Read on for an overview of how to think about relational DBs in relation to your Big Data strategy.
Relational just isn’t cut out for Big Data
Granted many business applications today rely on relational DBs and these systems are great at processing structured data, the reality is they are ill-equipped to deal with multivariate and unstructured types, which forms the crux of much of today’s Big Data. Running data in tables with key-value joins and querying in SQL isn’t going to meet your needs for agile, quick, and fast data processing needed by most competitive organizations today.
Relational databases translate to high overhead
Maintaining a relational DB can require a fair amount of cost for an organization. As the complexity of the DB increases, so does the requirements for RDMS administrators, developers, and other personnel needed to maintain the efficiency of the system.
Relational offers slow extraction of meaning from data
The age of semantic web technologies means that customers and stakeholders are expecting faster and “smarter” insights from data, the insights elicited through sophisticated machine learning algorithms and new data modeling techniques. Imagine trying to generate a query similar to this example: “find all meetings that happened in November 2010 within 5 miles of Berkeley that were attended by the three most influential people among Joe’s friends and friends-of-friends.” You see the point, relational DBs are not going to compete very well in a market that requires new and exciting extractions of meaning from data.

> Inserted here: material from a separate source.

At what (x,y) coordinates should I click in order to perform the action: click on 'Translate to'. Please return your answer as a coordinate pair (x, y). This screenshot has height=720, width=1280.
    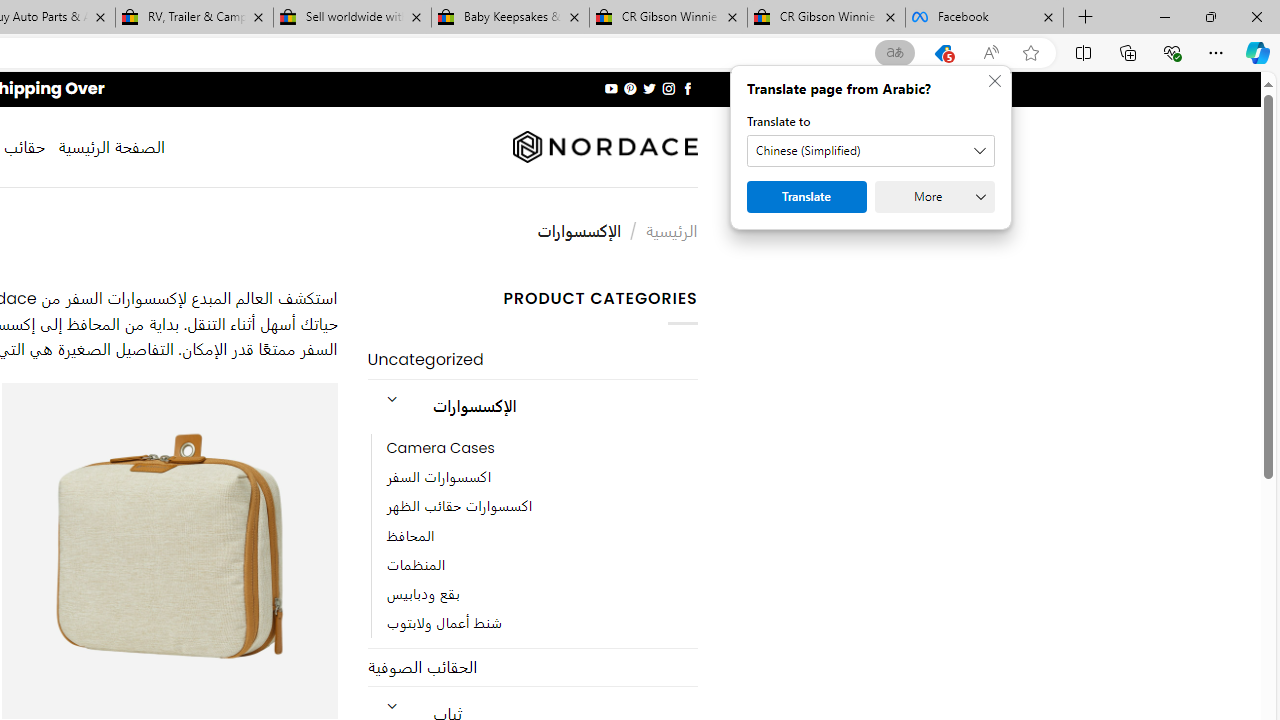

Relational databases performance is hard to predict
Relational DBs don’t scale up well to very large data sizes or to data in shared environments. For example, a legacy application using a relational database may require sporadic updates by a human operator throughout the month. But what happens if your organization wants to juxtapose that data with batch updates from other companies that you’ve partnered with and the batch loads take several minute. These processes can put strain on your online application and lead to interruptions in service.

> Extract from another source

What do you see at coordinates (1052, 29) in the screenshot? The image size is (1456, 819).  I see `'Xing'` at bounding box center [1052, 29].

But relational databases do still have advantages
There are still notable advantages of the relational model that shouldn’t be completely overlooked. For example, the relative ease of use of accessing and managing data in rows and columns is a plus. Data security is also more easily maintained in a relational environment where certain sensitive tables can be “hidden” with their own authorization controls. Relational DBs are ubiquitous in organizations today and the skill sets are specialized but still readily available. Many folks in business operations have probably done some work in the table environment of a relational DB. And more and more alternative DBs are finding value in providing SQL interfaces. Hadoop is a case in point. Though it represents a new paradigm in data management, more and more tools have emerged to make Hadoop data accessible through the ever familiar SQL language. In fact, SQL-on-Hadoop is now becoming a standard protocol for many platforms and is expected to continue experiencing strong growth in the Big Data market.